# EXTRACTED RECORDS
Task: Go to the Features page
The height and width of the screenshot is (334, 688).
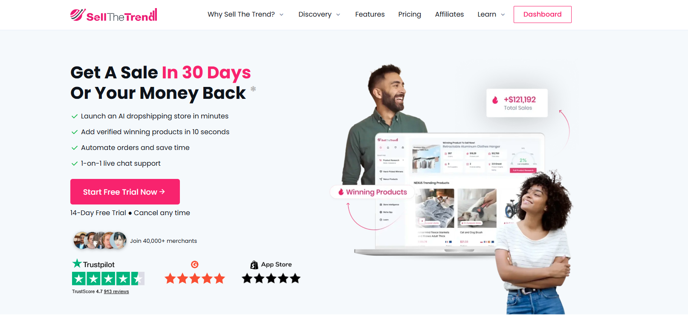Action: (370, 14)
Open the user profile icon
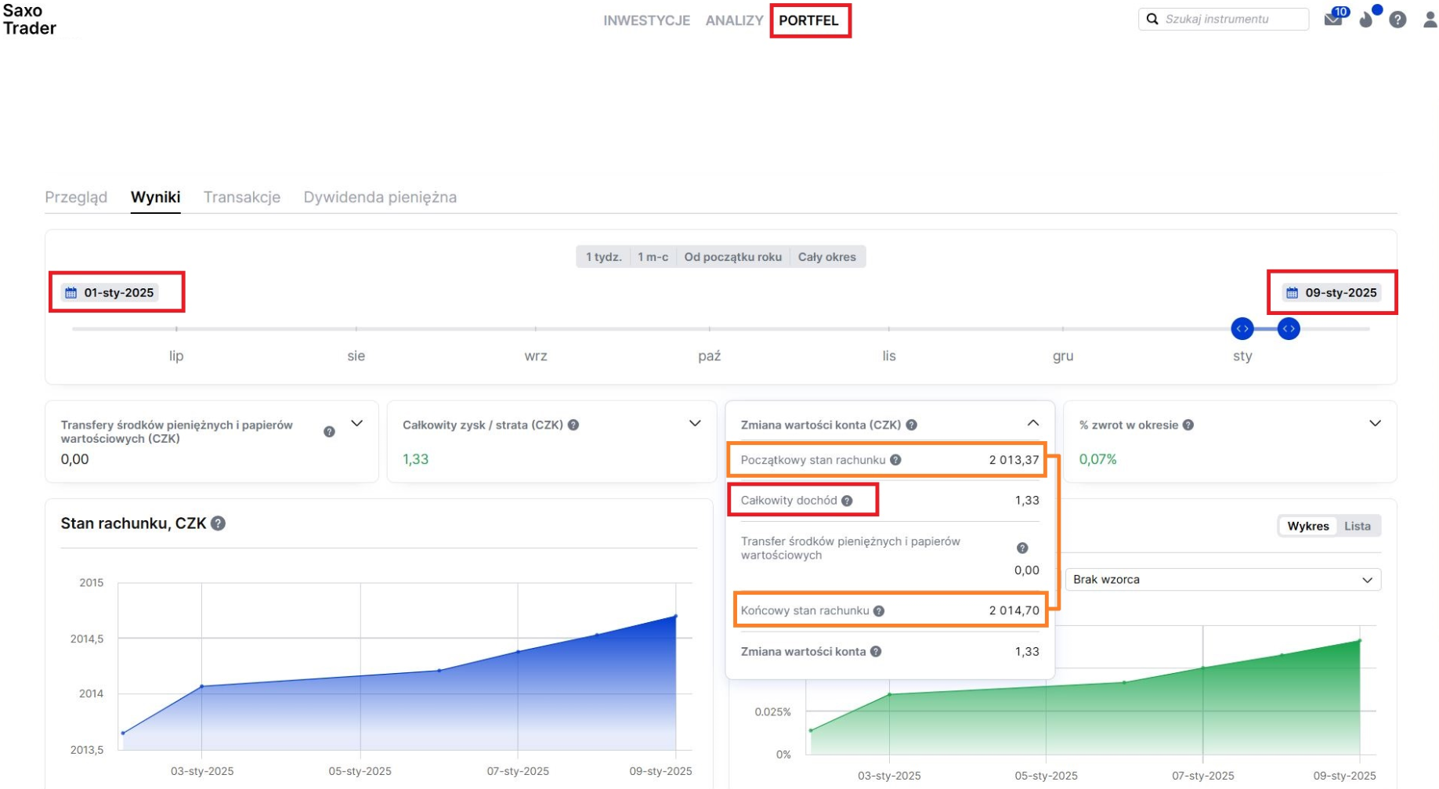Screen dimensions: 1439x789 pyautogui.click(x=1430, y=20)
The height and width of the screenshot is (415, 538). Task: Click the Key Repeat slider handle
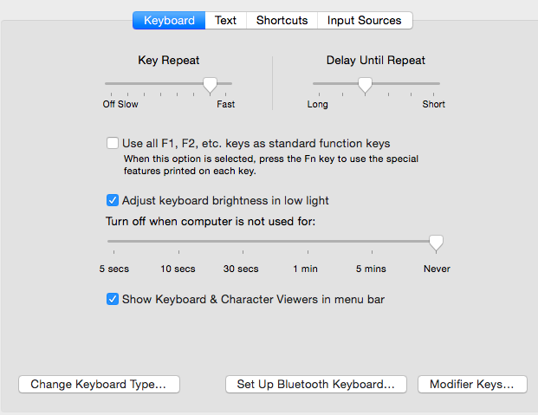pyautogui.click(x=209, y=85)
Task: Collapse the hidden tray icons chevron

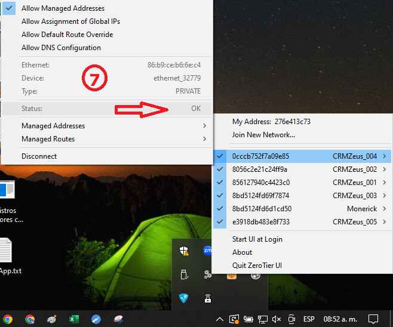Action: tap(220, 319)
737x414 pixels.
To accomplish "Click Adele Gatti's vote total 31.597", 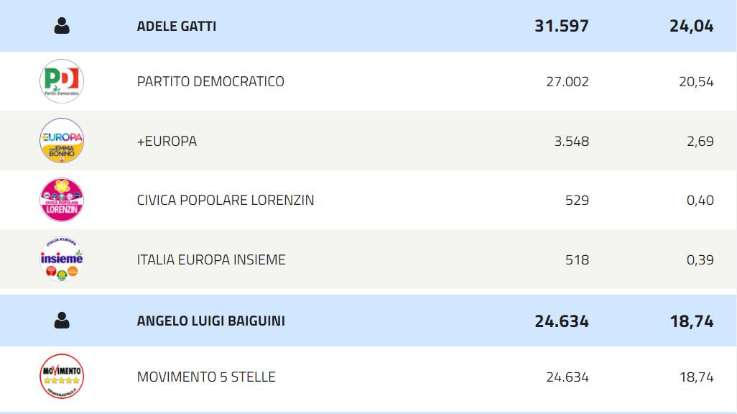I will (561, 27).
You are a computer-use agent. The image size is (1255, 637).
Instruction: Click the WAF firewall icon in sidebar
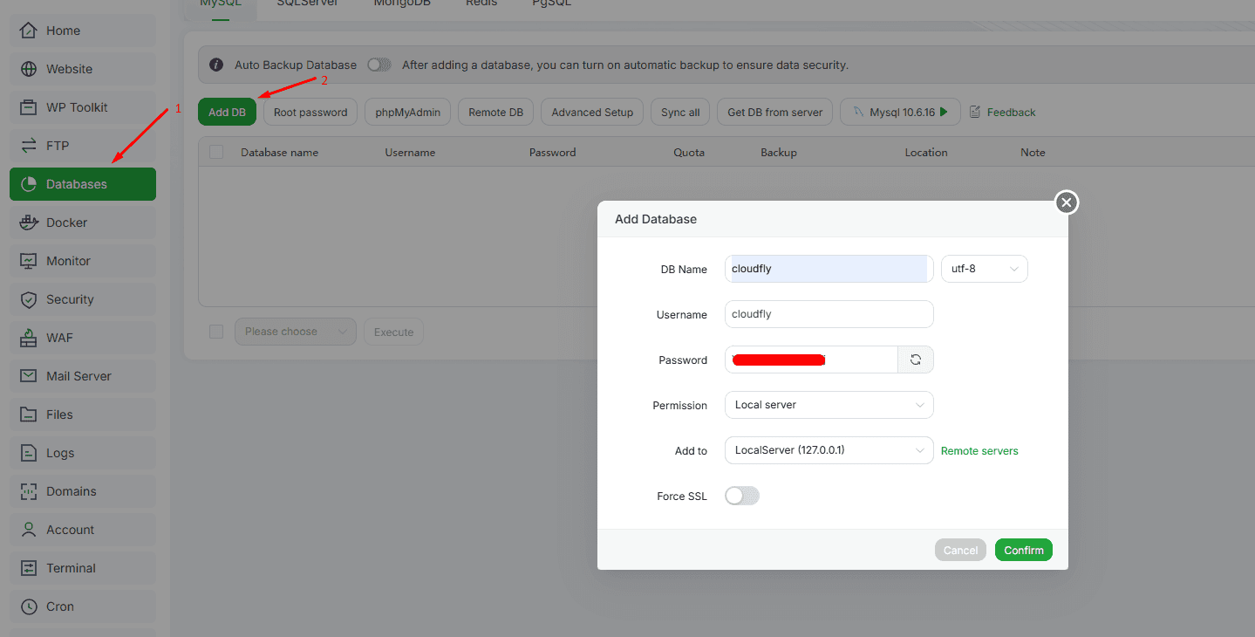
* * *
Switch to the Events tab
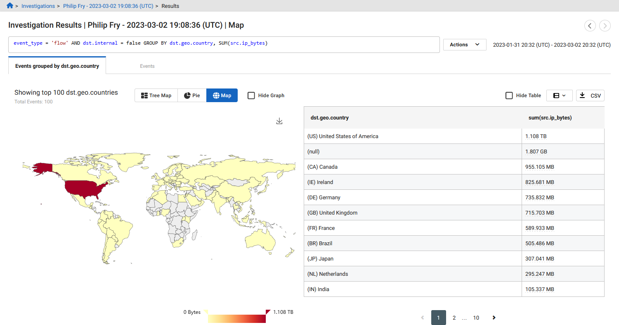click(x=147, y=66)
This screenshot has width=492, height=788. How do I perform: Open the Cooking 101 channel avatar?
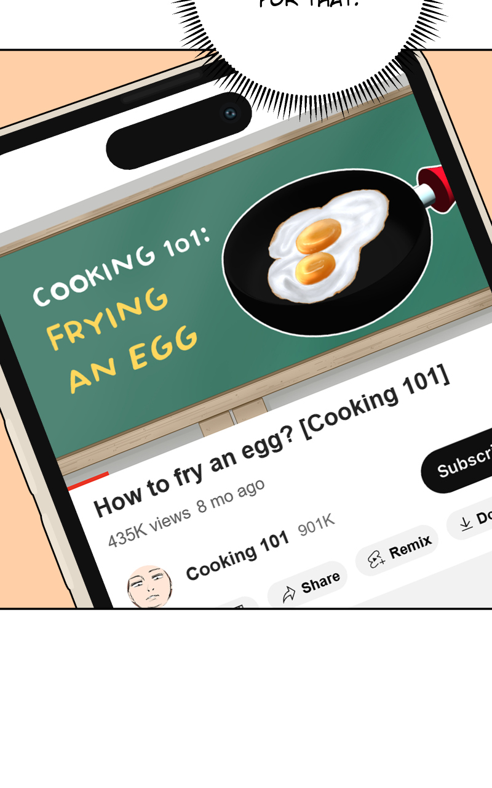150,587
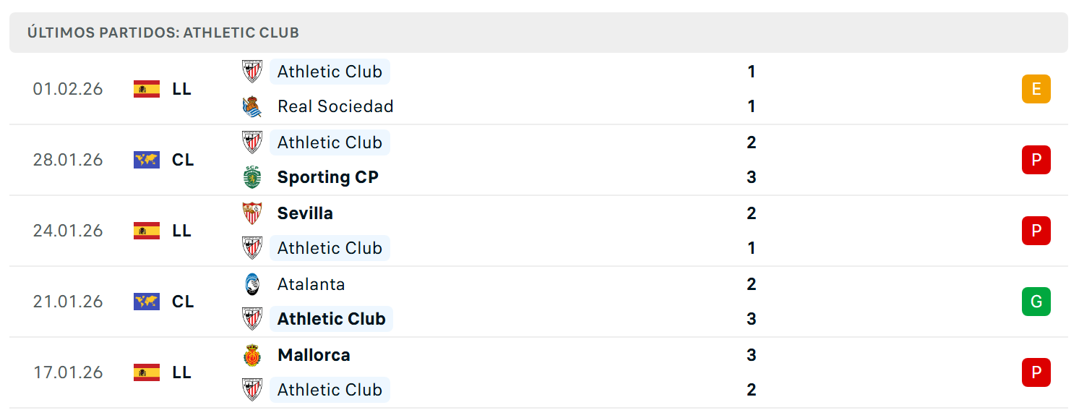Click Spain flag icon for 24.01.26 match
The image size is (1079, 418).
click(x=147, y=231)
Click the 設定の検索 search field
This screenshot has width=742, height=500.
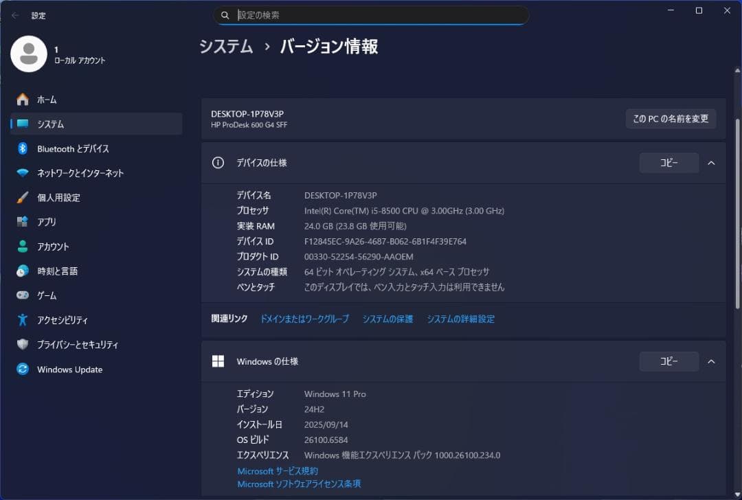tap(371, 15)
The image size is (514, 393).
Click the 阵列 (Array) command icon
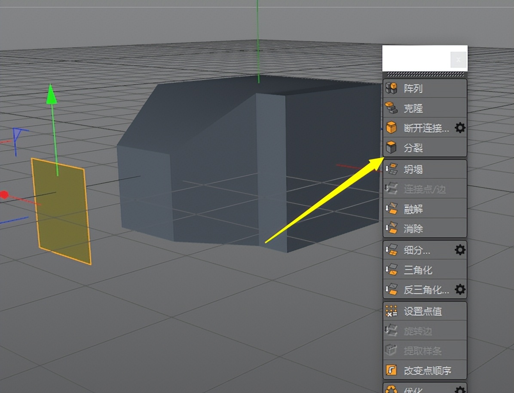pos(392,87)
...
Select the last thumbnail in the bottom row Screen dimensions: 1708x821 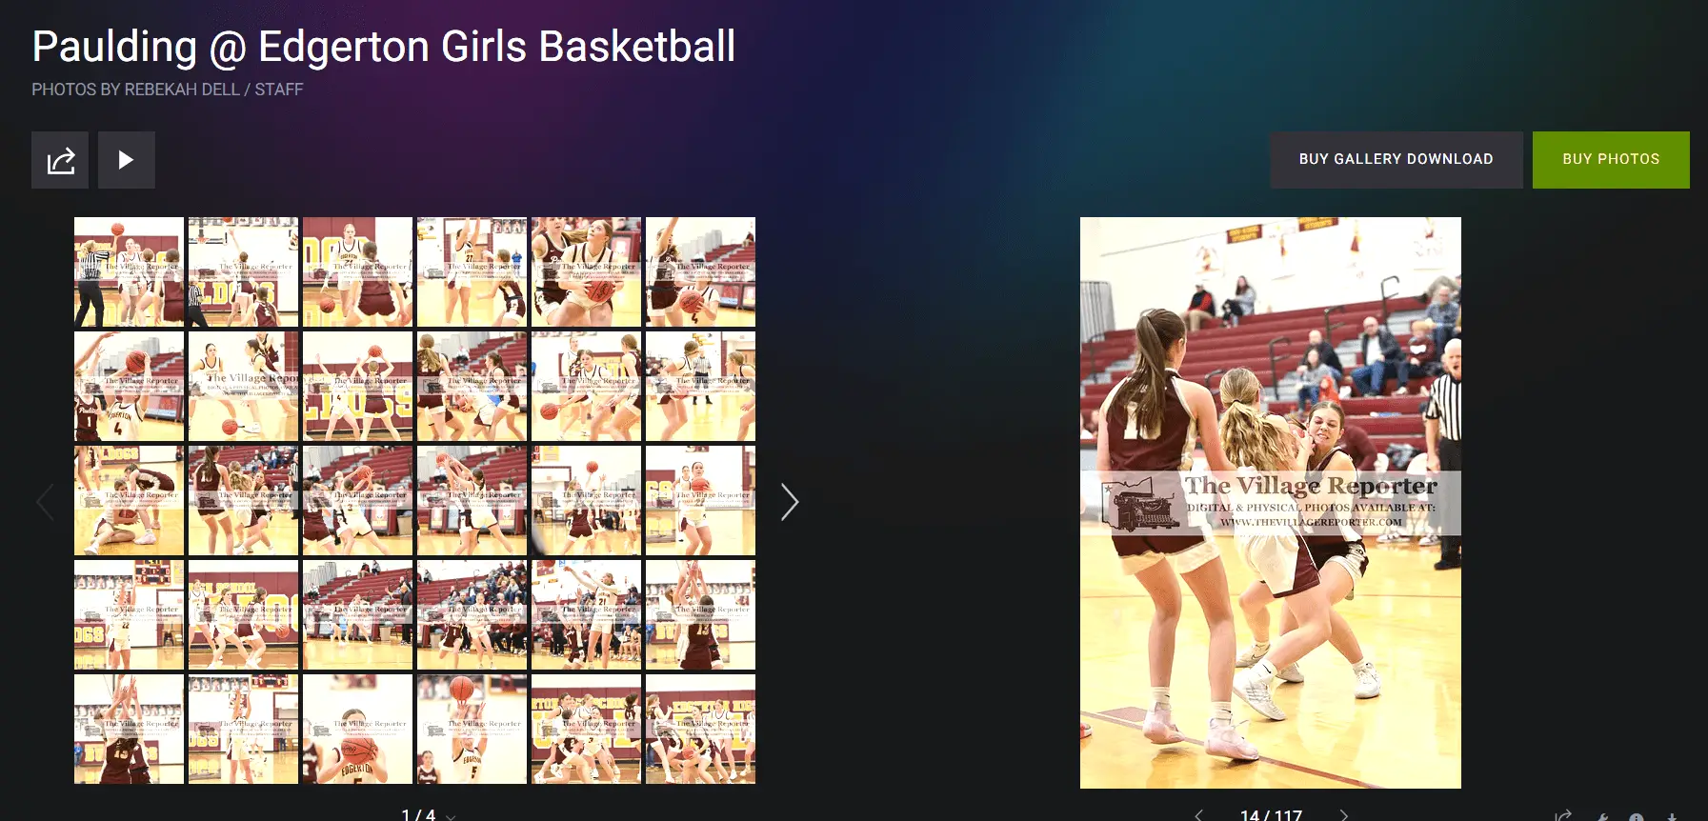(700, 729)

# REQUIRED ACTION
Of the lines above, copy only those from the one holding "Task: Go to the Features page" to the one holding "737x414 pixels.", both included, and exclude every image.

# REPLY
Task: Go to the Features page
The height and width of the screenshot is (334, 688).
Action: (370, 14)
Open the user profile icon
Screen dimensions: 1439x789 pyautogui.click(x=1430, y=20)
The height and width of the screenshot is (415, 538). Task: Click the Key Repeat slider handle
pyautogui.click(x=209, y=85)
Task: Collapse the hidden tray icons chevron

Action: tap(220, 319)
737x414 pixels.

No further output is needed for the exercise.